* **Objective**
Copy out the lines from the one with "Image resolution: width=550" up to and including the one with "click(x=770, y=355)", offsetting every coordinate by -68 and leaving all other text unchanged.

____

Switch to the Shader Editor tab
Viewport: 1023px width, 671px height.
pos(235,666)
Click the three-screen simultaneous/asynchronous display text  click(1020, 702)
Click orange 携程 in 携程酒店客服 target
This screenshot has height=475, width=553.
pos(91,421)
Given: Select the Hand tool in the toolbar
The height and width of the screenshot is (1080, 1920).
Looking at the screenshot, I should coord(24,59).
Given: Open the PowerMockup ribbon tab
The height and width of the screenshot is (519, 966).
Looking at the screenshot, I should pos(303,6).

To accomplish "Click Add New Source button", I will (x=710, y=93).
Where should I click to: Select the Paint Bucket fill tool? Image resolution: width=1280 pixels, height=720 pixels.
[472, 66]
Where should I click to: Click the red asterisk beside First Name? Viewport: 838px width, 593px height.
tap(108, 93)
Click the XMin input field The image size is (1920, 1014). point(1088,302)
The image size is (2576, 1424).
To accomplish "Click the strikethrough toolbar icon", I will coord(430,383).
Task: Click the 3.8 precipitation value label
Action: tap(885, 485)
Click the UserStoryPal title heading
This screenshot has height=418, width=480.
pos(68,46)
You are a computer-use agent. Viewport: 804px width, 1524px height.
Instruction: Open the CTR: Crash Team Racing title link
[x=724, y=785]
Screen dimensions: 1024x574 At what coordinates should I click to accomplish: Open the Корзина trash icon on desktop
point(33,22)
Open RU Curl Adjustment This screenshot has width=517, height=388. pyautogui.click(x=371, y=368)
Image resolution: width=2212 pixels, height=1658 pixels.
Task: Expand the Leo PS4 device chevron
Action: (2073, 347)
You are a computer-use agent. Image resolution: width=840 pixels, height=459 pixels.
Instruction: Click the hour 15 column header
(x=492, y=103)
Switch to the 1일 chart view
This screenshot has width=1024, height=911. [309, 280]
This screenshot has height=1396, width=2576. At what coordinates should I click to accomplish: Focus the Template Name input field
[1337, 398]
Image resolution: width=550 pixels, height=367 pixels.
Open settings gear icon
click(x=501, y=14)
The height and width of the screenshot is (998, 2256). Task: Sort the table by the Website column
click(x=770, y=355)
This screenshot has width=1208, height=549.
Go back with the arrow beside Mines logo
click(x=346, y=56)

____

* **Response**
Image resolution: width=550 pixels, height=367 pixels.
Open settings gear icon
click(x=433, y=-54)
The height and width of the screenshot is (998, 2256). Task: Sort the table by the Website column
click(x=702, y=287)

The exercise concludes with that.